Blake_umd_0117E_19543.pdf (68.94 MB)
(RESTRICTED ACCESS)
No. of downloads:

Publication or External Link

Date

2018

Citation

Abstract

Stylin’ BlaQueer Feminisms contributes to conversations about the political function of fashion by exploring the ways that queer Black women define activism with fashion and how their practices advance Black feminism. In this study, I aim to define fashion activism, to examine how queer Black women engage in fashion activism in digital and physical spaces, and to outline core themes in their fashion activism. Scholars in the humanities and social sciences prove that fashion is political by using fashion, style, and dress as vehicles to study subject formation, nonverbal communication, and activism. While there are studies about the political nature of fashion that center Black women of various gender and sexual identities, few examine how contemporary Black lesbian and queer women leverage fashion in digital media and cultural institutions to engage in resistance and knowledge production; much less have those studies connected their fashion activism to core themes in Black feminism.

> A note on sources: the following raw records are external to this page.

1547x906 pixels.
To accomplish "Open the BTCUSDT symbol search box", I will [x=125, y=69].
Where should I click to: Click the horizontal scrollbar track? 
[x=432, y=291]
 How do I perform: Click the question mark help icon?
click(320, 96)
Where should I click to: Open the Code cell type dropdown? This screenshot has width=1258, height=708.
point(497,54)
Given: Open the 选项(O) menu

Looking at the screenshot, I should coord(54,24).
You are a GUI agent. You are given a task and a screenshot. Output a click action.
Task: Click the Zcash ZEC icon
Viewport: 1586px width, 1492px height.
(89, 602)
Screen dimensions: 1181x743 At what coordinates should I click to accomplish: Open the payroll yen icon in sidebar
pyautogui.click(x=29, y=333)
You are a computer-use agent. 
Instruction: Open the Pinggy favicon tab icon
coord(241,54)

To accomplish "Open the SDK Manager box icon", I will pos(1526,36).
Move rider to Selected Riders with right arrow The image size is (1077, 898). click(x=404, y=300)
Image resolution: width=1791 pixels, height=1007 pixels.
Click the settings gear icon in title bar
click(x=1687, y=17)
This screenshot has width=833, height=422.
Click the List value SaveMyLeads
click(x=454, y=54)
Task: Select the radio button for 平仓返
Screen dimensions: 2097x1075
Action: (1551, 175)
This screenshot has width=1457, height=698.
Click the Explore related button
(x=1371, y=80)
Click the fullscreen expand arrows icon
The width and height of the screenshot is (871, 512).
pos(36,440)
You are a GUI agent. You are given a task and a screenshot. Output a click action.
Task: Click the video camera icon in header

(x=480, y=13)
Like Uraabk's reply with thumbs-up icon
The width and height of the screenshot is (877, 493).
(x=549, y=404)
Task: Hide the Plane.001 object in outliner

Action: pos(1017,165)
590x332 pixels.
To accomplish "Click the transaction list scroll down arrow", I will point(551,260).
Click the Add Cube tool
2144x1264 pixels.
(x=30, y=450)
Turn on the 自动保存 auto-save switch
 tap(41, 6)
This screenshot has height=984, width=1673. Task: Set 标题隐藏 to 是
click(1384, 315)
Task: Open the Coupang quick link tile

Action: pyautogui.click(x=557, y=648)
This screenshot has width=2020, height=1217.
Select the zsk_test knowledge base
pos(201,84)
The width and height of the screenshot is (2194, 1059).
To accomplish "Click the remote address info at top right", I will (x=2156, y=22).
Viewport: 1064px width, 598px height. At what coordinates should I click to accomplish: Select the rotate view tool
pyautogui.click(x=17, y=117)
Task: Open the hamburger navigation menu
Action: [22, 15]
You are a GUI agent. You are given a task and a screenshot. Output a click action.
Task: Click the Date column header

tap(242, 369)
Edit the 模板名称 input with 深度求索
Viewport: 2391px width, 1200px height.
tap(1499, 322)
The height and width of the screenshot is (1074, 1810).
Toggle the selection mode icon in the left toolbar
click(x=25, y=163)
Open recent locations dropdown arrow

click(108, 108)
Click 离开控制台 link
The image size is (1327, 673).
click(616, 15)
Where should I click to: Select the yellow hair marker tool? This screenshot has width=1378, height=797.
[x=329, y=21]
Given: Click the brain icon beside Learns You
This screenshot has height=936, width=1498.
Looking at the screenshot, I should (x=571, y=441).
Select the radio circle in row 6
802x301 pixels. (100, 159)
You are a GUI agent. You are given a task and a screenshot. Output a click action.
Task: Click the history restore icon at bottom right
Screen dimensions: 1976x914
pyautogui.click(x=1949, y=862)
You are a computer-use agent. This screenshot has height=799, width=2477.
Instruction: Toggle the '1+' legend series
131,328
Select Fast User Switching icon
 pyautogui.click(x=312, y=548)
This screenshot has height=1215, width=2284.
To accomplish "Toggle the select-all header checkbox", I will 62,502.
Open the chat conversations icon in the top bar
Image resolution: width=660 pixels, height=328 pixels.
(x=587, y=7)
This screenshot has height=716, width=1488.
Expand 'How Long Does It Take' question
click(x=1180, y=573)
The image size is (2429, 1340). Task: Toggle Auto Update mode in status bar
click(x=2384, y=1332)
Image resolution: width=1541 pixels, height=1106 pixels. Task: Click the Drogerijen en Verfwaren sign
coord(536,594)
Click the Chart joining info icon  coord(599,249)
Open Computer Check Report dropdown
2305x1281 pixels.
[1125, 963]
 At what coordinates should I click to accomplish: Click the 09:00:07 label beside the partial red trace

I employ mix methods to investigate the practices and performances in six fashion activist projects produced by queer Black women. These methods include visual and discourse analyses of the style blogs; She’s A Gent, A Dapper Chick, and She Does Him Fashion, and season one of the YouTube web series The Androgynous Model; event analyses of two public LGBTQ+ fashion shows Rainbow Fashion Week (RFW) and dapperQ Presents: iD; and interviews with the creators of RFW and The Androgynous Model. In performing a comparative analysis of these projects, I found that intention aside, the practices and performances in these projects signal Black feminist politics such as the centering of marginal identities, self-definition, using the body to signal and subvert controlling images, and coalition building between freedom-making struggles. I call this praxis, BlaQueer Style. Through their articulations of BlaQueer Style, Black lesbian and queer women illustrate that fashion activism is not only the work they do to subvert rigid gender and sexual codes in the existing fashion industry, but it is the labor marginalized communities undertake to leverage fashion, style, or dress to affirm their intersecting identities, build community, and resist oppressive structures in society.